3D MedDiffusion tackles the challenge of high-quality 3D medical image generation by introducing a Patch-Volume Autoencoder for memory-efficient latent compression and BiFlowNet as a dual-flow noise estimator for diffusion in latent space. The framework, augmented with ControlNet for task conditioning, achieves state-of-the-art fidelity while supporting diverse downstream tasks such as sparse-view CT, fast MRI, and data augmentation for segmentation and classification. Extensive experiments across six CT/MRI datasets, ablations, and a radiologist study demonstrate superior generative quality and strong generalization, with practical efficiency considerations. The work enables controllable, high-resolution 3D medical synthesis and practical adaptation to clinical pipelines, while outlining future directions for arbitrary-size generation and conditioning factors.

Abstract

The generation of medical images presents significant challenges due to their high-resolution and three-dimensional nature. Existing methods often yield suboptimal performance in generating high-quality 3D medical images, and there is currently no universal generative framework for medical imaging. In this paper, we introduce a 3D Medical Latent Diffusion (3D MedDiffusion) model for controllable, high-quality 3D medical image generation. 3D MedDiffusion incorporates a novel, highly efficient Patch-Volume Autoencoder that compresses medical images into latent space through patch-wise encoding and recovers back into image space through volume-wise decoding. Additionally, we design a new noise estimator to capture both local details and global structural information during diffusion denoising process. 3D MedDiffusion can generate fine-detailed, high-resolution images (up to 512x512x512) and effectively adapt to various downstream tasks as it is trained on large-scale datasets covering CT and MRI modalities and different anatomical regions (from head to leg).
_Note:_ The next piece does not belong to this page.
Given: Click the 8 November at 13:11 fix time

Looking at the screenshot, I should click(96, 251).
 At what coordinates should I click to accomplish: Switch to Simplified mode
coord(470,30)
Experimental results demonstrate that 3D MedDiffusion surpasses state-of-the-art methods in generative quality and exhibits strong generalizability across tasks such as sparse-view CT reconstruction, fast MRI reconstruction, and data augmentation for segmentation and classification. Source code and checkpoints are available at https://github.com/ShanghaiTech-IMPACT/3D-MedDiffusion.

Paper Structure

This paper contains 33 sections, 11 equations, 13 figures, 11 tables.

Figures (13)

  • Figure 1: Patch-Volume Autoencoder with a two-stage training strategy. In the first stage, the model is trained solely to compress and reconstruct small patches from high-resolution volumes. In the second stage, all parameters are fixed except for the decoder, which is fine-tuned on high-resolution volumes to become a joint decoder.
  • Figure 2: BiFlowNet noise estimator. The intra-patch flow focuses on denoising each patch and recovering fine-grained local details, while the inter-patch flow is designed to capture and reconstruct the global structures across the entire volume.
  • Figure 3: The network architecture of ControlNet
  • Figure 4: Qualitative results on CTChestAbdomen. Window: [-1000,1000] HU.
  • Figure 5: Qualitative results on MRBrain.